- [TASK DESCRIPTION]:
Starting at the first line of the entries below, output every line exactly, up to and including the line with "Image resolution: width=523".

- [RAW DATA]:
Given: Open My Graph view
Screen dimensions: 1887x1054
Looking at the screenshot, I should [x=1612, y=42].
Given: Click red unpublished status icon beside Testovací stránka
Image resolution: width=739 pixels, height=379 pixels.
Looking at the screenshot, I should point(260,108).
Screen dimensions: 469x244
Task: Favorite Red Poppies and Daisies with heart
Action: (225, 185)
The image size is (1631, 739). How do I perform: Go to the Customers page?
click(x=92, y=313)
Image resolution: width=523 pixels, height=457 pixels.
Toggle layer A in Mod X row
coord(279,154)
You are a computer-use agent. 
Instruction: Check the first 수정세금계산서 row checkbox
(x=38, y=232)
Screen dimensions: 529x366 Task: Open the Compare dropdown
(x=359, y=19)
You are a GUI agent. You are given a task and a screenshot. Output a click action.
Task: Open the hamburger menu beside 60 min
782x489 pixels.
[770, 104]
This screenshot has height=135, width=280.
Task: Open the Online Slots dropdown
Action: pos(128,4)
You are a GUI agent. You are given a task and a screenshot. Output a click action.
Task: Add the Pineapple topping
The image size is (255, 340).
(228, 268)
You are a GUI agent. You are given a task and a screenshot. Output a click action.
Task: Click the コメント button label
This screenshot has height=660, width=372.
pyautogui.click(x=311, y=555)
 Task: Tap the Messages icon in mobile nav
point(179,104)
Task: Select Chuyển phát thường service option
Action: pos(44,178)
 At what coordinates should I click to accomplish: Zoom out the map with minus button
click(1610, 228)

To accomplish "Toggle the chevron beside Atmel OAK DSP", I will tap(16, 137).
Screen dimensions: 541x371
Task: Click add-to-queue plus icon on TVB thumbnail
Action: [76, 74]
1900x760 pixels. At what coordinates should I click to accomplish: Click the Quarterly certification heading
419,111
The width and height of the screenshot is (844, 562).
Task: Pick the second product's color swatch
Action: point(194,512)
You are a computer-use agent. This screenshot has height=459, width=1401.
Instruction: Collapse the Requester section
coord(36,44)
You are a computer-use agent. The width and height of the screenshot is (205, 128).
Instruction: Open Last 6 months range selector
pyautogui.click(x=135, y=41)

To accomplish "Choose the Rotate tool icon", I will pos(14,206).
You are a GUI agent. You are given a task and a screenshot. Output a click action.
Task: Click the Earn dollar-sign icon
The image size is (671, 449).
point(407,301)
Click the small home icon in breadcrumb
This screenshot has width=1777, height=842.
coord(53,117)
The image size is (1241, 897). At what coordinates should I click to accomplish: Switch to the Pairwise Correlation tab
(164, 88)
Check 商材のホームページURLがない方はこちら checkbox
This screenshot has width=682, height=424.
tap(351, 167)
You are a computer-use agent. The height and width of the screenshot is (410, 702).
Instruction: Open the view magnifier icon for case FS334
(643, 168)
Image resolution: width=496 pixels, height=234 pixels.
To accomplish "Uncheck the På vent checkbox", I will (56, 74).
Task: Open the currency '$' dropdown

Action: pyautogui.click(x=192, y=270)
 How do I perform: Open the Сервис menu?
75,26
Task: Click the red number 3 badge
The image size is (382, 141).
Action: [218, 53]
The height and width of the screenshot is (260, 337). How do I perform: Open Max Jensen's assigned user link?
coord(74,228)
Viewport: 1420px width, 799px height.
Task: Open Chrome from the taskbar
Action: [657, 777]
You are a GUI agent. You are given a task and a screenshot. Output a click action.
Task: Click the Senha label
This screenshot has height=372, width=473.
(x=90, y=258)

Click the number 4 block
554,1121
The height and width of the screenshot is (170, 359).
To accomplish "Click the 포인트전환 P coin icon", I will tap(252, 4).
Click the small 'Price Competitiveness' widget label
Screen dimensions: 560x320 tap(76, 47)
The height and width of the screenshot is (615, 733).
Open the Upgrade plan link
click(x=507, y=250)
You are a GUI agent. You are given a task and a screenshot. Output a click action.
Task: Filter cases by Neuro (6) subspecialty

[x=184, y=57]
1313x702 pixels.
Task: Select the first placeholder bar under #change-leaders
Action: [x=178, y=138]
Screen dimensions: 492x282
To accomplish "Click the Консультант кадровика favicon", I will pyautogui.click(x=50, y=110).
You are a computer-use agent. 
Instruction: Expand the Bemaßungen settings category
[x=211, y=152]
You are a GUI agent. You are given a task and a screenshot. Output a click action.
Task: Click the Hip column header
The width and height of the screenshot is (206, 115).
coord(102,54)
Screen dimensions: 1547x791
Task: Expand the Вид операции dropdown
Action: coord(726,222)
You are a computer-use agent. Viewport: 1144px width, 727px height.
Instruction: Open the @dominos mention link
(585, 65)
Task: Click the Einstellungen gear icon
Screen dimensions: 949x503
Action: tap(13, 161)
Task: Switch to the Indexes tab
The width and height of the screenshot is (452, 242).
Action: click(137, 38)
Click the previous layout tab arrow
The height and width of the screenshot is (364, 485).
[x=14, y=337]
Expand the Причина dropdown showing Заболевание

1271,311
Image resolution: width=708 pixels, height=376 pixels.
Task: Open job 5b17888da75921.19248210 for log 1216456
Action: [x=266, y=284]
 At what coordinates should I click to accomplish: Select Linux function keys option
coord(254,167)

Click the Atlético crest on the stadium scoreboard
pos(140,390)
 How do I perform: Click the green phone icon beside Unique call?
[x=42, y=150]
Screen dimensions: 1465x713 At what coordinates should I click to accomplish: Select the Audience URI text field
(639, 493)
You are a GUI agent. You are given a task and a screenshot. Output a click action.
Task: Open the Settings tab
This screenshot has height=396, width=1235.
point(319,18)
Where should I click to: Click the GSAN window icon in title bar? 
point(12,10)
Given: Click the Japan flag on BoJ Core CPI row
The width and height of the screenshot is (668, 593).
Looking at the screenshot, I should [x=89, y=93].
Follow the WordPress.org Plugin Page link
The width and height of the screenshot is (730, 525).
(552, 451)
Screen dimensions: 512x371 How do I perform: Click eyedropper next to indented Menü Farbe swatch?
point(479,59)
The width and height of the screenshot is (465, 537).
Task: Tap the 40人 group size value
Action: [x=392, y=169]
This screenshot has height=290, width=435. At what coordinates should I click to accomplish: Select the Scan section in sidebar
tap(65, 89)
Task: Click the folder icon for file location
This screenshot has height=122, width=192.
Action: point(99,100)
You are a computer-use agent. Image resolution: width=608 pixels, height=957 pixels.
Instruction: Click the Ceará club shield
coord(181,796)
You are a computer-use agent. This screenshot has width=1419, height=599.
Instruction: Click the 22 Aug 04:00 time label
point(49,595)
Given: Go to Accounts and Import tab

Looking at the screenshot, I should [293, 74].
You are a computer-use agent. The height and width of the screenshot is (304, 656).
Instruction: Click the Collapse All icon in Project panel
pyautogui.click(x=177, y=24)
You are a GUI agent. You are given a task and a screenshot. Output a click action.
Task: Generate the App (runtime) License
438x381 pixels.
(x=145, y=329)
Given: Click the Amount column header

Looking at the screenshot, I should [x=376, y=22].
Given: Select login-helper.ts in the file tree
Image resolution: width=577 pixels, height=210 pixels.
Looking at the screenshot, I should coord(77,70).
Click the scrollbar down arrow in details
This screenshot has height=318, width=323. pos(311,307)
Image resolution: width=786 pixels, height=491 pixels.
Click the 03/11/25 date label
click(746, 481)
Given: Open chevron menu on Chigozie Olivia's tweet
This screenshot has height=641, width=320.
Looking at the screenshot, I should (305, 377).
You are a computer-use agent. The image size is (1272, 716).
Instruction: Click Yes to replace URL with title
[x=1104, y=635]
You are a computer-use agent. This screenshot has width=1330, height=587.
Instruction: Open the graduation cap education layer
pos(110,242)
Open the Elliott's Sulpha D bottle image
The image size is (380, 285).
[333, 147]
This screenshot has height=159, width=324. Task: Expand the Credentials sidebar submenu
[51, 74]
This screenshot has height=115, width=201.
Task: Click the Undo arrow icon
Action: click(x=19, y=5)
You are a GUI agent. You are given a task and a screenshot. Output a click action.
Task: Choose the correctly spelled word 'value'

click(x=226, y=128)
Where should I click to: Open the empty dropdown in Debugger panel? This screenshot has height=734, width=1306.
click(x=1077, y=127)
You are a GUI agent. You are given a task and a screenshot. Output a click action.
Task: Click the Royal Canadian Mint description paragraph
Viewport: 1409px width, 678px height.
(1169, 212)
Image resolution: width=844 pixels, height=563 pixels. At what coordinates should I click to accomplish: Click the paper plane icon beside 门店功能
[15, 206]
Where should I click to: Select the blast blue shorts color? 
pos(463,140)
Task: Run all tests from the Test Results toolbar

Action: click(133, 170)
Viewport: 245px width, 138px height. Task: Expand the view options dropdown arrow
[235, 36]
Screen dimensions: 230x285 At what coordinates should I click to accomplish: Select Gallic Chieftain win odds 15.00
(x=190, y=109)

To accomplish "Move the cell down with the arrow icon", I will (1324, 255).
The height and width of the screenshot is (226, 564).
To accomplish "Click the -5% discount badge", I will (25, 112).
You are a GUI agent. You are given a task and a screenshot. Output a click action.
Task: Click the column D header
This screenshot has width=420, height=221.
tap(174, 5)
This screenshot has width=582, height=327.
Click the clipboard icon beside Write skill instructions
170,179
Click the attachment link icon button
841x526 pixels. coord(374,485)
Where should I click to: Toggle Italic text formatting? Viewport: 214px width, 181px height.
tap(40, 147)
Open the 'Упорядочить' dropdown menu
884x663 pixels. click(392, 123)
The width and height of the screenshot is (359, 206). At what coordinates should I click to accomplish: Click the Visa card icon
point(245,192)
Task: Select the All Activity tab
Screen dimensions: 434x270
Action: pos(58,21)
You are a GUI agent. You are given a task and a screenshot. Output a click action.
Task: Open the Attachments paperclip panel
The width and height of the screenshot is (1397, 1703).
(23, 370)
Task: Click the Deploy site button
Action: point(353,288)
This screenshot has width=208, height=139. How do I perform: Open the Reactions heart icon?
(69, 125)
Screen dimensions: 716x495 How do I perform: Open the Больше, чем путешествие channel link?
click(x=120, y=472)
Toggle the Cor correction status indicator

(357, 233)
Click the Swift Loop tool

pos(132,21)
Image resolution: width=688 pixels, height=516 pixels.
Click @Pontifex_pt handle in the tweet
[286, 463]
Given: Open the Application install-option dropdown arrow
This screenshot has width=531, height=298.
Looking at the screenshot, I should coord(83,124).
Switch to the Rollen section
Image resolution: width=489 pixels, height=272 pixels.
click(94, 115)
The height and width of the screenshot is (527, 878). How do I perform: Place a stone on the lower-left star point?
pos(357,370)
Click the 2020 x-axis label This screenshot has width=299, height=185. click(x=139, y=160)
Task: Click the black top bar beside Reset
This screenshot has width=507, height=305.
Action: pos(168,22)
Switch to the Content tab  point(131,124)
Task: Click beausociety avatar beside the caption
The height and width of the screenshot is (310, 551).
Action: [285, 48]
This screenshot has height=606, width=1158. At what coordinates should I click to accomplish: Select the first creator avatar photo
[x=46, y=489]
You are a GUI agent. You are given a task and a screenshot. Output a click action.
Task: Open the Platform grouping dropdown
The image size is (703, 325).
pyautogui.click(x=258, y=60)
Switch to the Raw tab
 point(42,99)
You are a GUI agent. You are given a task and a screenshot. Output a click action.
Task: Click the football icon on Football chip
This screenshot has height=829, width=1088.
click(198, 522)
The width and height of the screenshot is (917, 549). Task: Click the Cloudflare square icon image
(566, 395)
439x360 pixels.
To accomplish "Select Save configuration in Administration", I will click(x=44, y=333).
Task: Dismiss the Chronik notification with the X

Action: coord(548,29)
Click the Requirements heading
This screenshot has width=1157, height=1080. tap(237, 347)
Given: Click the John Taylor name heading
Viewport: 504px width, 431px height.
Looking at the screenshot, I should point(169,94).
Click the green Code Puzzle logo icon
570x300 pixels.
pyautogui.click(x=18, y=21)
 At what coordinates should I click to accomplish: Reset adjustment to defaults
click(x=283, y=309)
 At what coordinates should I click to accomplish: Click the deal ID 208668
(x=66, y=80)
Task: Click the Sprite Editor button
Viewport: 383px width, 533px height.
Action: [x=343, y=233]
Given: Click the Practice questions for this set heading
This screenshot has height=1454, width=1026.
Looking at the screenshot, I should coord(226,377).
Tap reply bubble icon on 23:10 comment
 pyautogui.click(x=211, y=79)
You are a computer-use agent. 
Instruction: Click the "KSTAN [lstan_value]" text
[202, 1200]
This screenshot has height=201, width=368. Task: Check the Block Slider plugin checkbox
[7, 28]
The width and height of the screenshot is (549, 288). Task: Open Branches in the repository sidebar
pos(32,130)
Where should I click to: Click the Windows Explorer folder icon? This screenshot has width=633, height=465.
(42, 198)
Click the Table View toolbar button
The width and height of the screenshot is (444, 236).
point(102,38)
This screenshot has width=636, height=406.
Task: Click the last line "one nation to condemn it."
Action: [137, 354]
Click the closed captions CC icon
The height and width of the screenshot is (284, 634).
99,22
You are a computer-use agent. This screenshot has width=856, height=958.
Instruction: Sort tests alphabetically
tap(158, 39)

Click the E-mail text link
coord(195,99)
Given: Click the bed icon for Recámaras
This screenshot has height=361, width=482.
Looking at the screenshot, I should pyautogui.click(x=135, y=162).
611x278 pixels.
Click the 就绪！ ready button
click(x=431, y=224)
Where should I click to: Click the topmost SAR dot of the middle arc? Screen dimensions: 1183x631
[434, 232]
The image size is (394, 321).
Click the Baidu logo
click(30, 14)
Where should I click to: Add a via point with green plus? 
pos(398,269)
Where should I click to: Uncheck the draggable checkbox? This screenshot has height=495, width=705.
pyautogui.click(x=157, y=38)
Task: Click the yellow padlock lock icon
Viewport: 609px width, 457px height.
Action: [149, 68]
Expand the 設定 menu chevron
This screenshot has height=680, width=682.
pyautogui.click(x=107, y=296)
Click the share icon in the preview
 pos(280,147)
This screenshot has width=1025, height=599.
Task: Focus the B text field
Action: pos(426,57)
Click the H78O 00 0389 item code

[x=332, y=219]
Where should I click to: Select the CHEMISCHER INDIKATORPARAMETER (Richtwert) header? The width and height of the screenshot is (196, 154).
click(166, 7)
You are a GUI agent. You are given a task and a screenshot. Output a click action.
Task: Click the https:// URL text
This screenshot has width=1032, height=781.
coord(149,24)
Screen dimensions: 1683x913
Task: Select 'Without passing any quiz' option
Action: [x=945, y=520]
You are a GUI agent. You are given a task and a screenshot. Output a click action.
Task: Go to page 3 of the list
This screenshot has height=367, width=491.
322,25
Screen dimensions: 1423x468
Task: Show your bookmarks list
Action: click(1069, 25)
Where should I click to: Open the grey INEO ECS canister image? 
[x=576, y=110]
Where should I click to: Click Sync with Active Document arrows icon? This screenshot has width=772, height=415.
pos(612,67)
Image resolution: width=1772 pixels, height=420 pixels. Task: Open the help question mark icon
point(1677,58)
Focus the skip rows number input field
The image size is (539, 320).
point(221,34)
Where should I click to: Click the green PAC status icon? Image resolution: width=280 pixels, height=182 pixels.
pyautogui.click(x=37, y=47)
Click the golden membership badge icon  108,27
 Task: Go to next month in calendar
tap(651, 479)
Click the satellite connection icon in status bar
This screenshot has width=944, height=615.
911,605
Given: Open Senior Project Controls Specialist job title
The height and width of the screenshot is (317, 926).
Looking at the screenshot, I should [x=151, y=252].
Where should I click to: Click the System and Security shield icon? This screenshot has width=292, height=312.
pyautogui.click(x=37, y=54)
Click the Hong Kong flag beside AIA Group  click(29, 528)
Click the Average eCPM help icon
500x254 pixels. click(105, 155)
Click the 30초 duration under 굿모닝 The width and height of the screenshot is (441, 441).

- [SOLUTION FOR THIS TASK]:
Given: Open My Graph view
Screen dimensions: 1887x1054
Looking at the screenshot, I should [x=1612, y=42].
Given: Click red unpublished status icon beside Testovací stránka
Image resolution: width=739 pixels, height=379 pixels.
Looking at the screenshot, I should point(260,108).
Screen dimensions: 469x244
Task: Favorite Red Poppies and Daisies with heart
Action: (225, 185)
The image size is (1631, 739). How do I perform: Go to the Customers page?
click(x=92, y=313)
Image resolution: width=523 pixels, height=457 pixels.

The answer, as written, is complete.